Andrew MacDougall, Jennifer Jeffrey
Oct 29, 2021
While modest gains have been made for women at the board level in the past year, the same cannot be said for members of visible minorities, Indigenous peoples, and persons with disabilities. This was a key observation made by Andrew MacDougall, partner, Corporate, and Jennifer Jeffrey, associate, Corporate, during an interview with Canadian Lawyer following the release of the 2021 Diversity Disclosure Practices: Diversity and leadership at Canadian public companies [PDF] report.
“Things are progressing, but definitely not progressing nearly as quickly as we and a lot of other people had hoped for,” says Andrew. The good news is women now hold 23.4% of board seats among TSX-listed companies disclosing the number of women on their boards, an increase of almost two percentage points over last year. Andrew notes there has been more progress for women on corporate boards since large institutional investors identified more women and diversity on boards.

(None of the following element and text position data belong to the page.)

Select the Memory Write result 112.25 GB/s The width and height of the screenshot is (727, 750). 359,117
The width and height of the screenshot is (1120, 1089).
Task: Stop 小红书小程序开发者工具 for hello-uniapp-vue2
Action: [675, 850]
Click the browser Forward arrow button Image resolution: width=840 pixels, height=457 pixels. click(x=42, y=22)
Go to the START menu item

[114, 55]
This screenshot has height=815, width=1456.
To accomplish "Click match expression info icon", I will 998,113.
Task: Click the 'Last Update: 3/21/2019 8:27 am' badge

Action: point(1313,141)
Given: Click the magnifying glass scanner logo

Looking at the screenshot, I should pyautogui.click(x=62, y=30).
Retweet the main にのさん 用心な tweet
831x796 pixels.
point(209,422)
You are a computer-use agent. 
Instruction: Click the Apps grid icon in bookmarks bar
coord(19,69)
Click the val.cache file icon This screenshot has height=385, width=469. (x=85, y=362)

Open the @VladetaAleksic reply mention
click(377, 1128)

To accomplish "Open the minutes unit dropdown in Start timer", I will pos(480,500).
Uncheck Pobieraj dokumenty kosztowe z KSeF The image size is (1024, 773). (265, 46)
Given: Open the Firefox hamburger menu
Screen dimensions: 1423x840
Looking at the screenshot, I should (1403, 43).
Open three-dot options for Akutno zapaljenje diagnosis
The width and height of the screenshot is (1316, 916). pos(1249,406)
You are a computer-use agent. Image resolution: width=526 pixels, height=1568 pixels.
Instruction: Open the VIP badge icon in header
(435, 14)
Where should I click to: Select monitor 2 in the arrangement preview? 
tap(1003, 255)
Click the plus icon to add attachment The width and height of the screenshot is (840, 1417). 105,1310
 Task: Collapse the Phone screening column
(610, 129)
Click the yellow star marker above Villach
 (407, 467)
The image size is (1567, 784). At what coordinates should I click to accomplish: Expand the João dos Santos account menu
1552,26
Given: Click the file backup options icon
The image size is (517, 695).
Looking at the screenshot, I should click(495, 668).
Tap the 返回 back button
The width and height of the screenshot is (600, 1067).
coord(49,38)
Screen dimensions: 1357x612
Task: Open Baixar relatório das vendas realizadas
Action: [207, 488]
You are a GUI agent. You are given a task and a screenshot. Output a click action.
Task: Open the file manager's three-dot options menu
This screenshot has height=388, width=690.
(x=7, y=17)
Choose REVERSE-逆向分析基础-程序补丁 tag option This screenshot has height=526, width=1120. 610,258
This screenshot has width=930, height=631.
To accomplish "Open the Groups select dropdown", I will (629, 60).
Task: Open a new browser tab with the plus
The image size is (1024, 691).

Andrew and Jennifer say setting targets is perhaps one reason larger companies are more successful in adding female directors. Targets for women directors have been adopted by 71.7% of the S&P/TSX 60 companies.
However, Jennifer says women have made little progress at the executive officer level. The proportion of women executive officers increased slightly to 18.2% from 17% last year, but has been mostly unchanged since 2015 when it was 15%.
With regard to the disappointing results in getting more members of Indigenous communities and persons with disabilities on boards, Andrew says that among the reasons given for slow progress on categories other than women is women make up a significant proportion of the overall population. He adds that disclosure requirements and targets for women have been around longer, unlike for Indigenous, minorities and disabled groups.